RRS Sir David Attenborough completes ice trials during maiden voyage to Antarctica

The RRS Sir David Attenborough has completed “ice trials” during its maiden voyage to Antarctica, a key milestone in the ship’s commissioning.

The trials saw the polar research ship tested through ice, with the vessel’s captain Ralph Stevens saying the team was “really pleased” with its performance.

Mr Stevens and his team also performed a range of manoeuvres including reversing, turning and impact tests going into the ice at different speeds, around the Antarctic Peninsula and the Bellinghausen Sea.

The British Antarctic Survey (BAS), which operates the RRS Sir David Attenborough, said the team used satellites to locate suitable areas of ice for trials.

Most manoeuvres were done in fast ice, which is attached to the coast and not moving, allowing the team to work out accurately the amount of energy needed to break the ice, while tests were also conducted in open and closed pack ice.

“Overall, we’re really pleased with the ship’s performance in ice trials – in some trials it actually performed better than we expected,” said Mr Stevens.

“The trials did highlight some issues with the ship which need to be addressed but this was expected – the SDA is a bespoke ship with a complex design, and the purpose of trials is to find the things that don’t work so well.

“The thing that surprised us most was how comfortable the ship was while breaking through the sea ice.

“The bow breaks the ice in a completely different way to our previous vessels and is much quieter than expected.”

After the trials, the ship encountered unprecedented sea ice conditions, of second-year ice covered in a thick 5ft (1.5m) layer of snow, which hampered efforts to reach Stange Sound to deliver cargo to support the International Thwaites Glacier Collaboration.

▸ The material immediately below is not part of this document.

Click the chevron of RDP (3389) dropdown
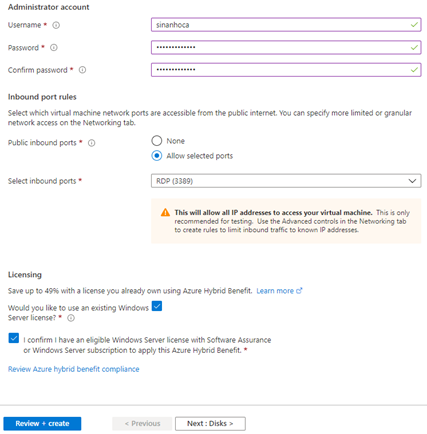 412,181
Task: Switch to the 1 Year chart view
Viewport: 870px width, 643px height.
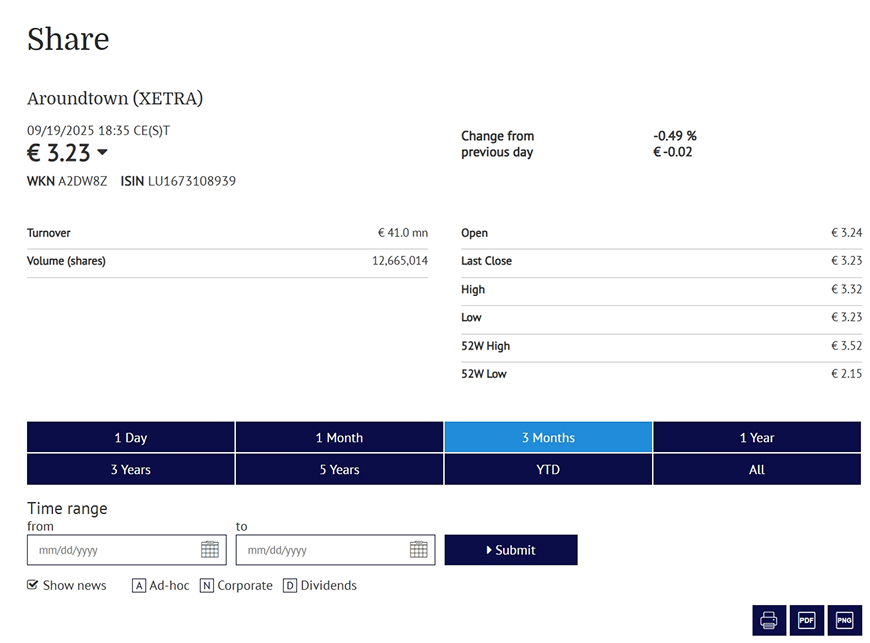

The ship is a Polar Ice Class 5 ship, which means it can break through ice 3ft (1m) thick at a speed of three knots, or 3.5mph (5.6kmph), using a 15,000-tonne weight to break through.

BAS’s John Harper, who was captain of the ship during the ice trials, said it broke through more than nine miles (15km) of second-year fast ice, which was over 6.7ft (2m) thick.

“While it was frustrating we couldn’t reach our drop-off point, encountering these conditions has been an incredible learning experience and has given us the opportunity to push the ship to its limits and really see what it can do,” he said.

Professor Dame Jane Francis, who is director of the BAS, described the trials as a “significant milestone”.

The research ship is designed to provide scientists with facilities to study oceans, seafloor and the atmosphere.

It set sail for the first time in November and will return to the UK in June to fix any issues found during the ice trials and finish commissioning science equipment and carry out trials at sea.

RRS Sir David Attenborough is owned by UKRI-NERC and officials named it after famed broadcaster and natural historian Sir Attenborough, despite a public vote favouring the name Boaty McBoatface.

The research submarine on the ship has taken the name elected by the public.